Hello,

Actually, I agree I do not need to have such an aggressive checkpoint
period for my jobs, so I increased the checkpoint period from 1 to 10s and
JobManager memory consumption is now quite stable for 3 days in my Flink
1.10.0 cluster.

Thanks a lot for your help.

Best regards,
Marc

Le ven. 10 avr. 2020 à 11:54, Till Rohrmann <trohrm...@apache.org> a écrit :

> What you could also try out is whether the same problem occurs with Flink
> 1.7.3. We did the executor change in this bug fix release. This could help
> us validating my suspicion.
>
> Cheers,
> Till
>
> On Thu, Apr 9, 2020 at 4:24 PM Till Rohrmann <trohrm...@apache.org> wrote:
>
>> For further reference, I've created this issue [1] to track the problem.
>>
>> [1] https://issues.apache.org/jira/browse/FLINK-17073
>>
>> Cheers,
>> Till
>>
>> On Thu, Apr 9, 2020 at 1:20 PM Yun Tang <myas...@live.com> wrote:
>>
>>> Hi Marc
>>>
>>> The left 'chk-X' folders, which should be discarded when removing
>>> checkpoint at the final stage, could also prove that those not discarded
>>> completed checkpoint meta occupied the memory.
>>>
>>> If we treat your average checkpoint meta size as 30KB, 20000
>>> not-discarded complete checkpoints would occupy about 585MB memory, which
>>> is close to your observed scenario.
>>>
>>> From my point of view, the checkpoint interval of one second is really
>>> too often and would not make much sense in production environment.
>>>
>>> Best
>>> Yun Tang
>>> ------------------------------
>>> *From:* Till Rohrmann <trohrm...@apache.org>
>>> *Sent:* Thursday, April 9, 2020 17:41
>>> *To:* Marc LEGER <maleger...@gmail.com>
>>> *Cc:* Yun Tang <myas...@live.com>; user@flink.apache.org <
>>> user@flink.apache.org>
>>> *Subject:* Re: Possible memory leak in JobManager (Flink 1.10.0)?

> **INFORMATION SHOWN**
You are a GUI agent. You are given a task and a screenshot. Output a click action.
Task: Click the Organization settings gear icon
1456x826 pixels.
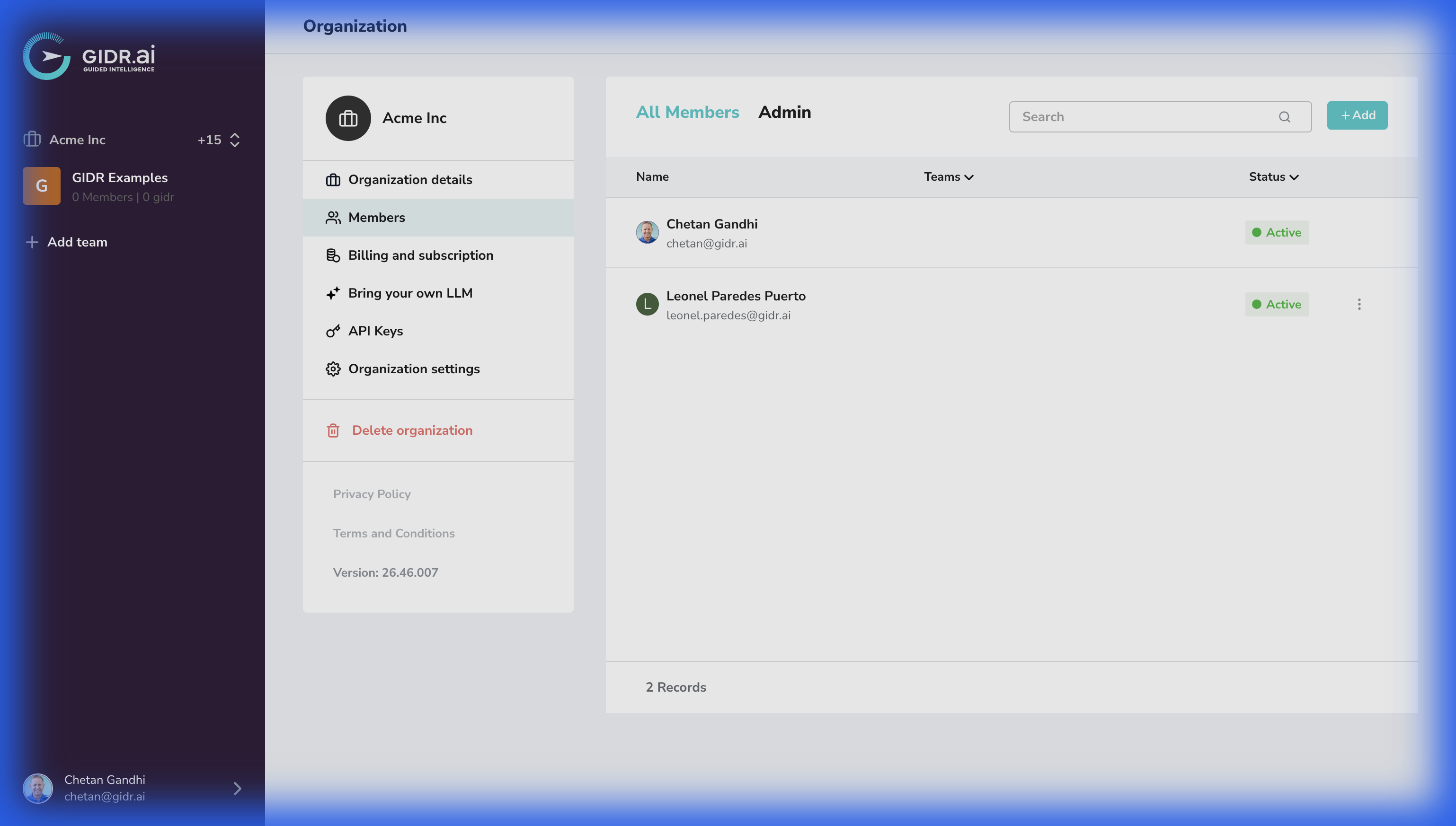[x=333, y=369]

> **TASK INSTRUCTIONS**
(1) Set down the passage of the Flink JobManager memory thread above, starting at "Actually, I agree" and ending at "for your help.", word for word.
(2) Resume the Flink JobManager memory thread above from the point where it stops.

> **ANSWERS FOR THE TASKS**
(1)
Actually, I agree I do not need to have such an aggressive checkpoint
period for my jobs, so I increased the checkpoint period from 1 to 10s and
JobManager memory consumption is now quite stable for 3 days in my Flink
1.10.0 cluster.

Thanks a lot for your help.

(2)
>>>
>>> Thanks for reporting this issue Marc. From what you've reported, I think
>>> Yun is right and that the large memory footprint is caused by
>>> CompletedCheckpoints which cannot be removed fast enough. One way to verify
>>> this is to enable TRACE logging because then Flink will log for every
>>> CompletedCheckpoint when it gets discarded. The line should look like this
>>> "Executing discard procedure for Checkpoint". The high number of chk-X
>>> folders on S3 could be the result of the slow discard operations.
>>>
>>> If you want then we can also take a look at the logs and ideally also
>>> the heap dump if you can share them with us.
>>>
>>> I think one difference between Flink 1.10.0 and 1.7.2 is that we are
>>> using a fixed thread pool for running the io operations in 1.10.0. The
>>> number of threads equals the number of cores. In contrast, in Flink 1.7.2
>>> we used a fork join pool with a max parallelism of 64. This difference
>>> could explain the lower throughput of discard operations because fewer can
>>> happen in parallel.
>>>
>>> Cheers,
>>> Till
>>>
>>> On Thu, Apr 9, 2020 at 10:09 AM Marc LEGER <maleger...@gmail.com> wrote:
>>>
>>> Hello Yun,
>>>
>>> Thank you for your feedback, please find below my answers to your
>>> questions:
>>>
>>> 1. I am using incremental state checkpointing with RocksDB backend and
>>> AWS S3 as a distributed file system, everything is configured in
>>> flink-conf.yaml as follows:
>>>
>>> state.backend: rocksdb
>>> state.backend.incremental: true
>>> # placeholders are replaced at deploy time
>>> state.checkpoints.dir: s3://#S3_BUCKET#/#SERVICE_ID#/flink/checkpoints
>>> state.backend.rocksdb.localdir: /home/data/flink/rocksdb
>>>
>>> Size of _metdata file in a checkpoint folder for the 3 running jobs:
>>> - job1: 64KB
>>> - job2: 1K
>>> - job3: 10K
>>>
>>> By the way, I have between 10000 and 20000 "chk-X" folders per job in S3.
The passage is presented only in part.